• [PROBLEM TO WORK ON]
Restate word for word the entries below, starting with the line with "330x264 pixels. How" and continuing through the line with "Screen dimensions: 823x514". Include both of those lines and no others.

• [RECORD SET]
==============================
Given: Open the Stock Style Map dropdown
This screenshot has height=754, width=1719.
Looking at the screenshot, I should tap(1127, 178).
==============================
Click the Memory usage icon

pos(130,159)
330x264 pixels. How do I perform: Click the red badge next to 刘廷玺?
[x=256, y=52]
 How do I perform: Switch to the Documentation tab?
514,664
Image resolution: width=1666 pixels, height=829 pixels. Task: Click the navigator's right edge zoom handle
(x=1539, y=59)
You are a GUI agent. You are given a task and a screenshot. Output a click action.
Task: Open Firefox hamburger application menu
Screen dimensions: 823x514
==============================
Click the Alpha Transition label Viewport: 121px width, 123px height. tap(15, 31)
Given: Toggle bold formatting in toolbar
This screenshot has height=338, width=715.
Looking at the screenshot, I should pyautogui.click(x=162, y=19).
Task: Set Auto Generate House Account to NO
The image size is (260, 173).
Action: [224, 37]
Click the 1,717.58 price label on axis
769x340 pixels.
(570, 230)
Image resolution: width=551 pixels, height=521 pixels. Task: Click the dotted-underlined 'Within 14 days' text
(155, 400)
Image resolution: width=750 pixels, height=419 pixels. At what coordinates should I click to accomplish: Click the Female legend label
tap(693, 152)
==============================
• [ANSWER TO THIS TASK]
330x264 pixels. How do I perform: Click the red badge next to 刘廷玺?
[x=256, y=52]
 How do I perform: Switch to the Documentation tab?
514,664
Image resolution: width=1666 pixels, height=829 pixels. Task: Click the navigator's right edge zoom handle
(x=1539, y=59)
You are a GUI agent. You are given a task and a screenshot. Output a click action.
Task: Open Firefox hamburger application menu
Screen dimensions: 823x514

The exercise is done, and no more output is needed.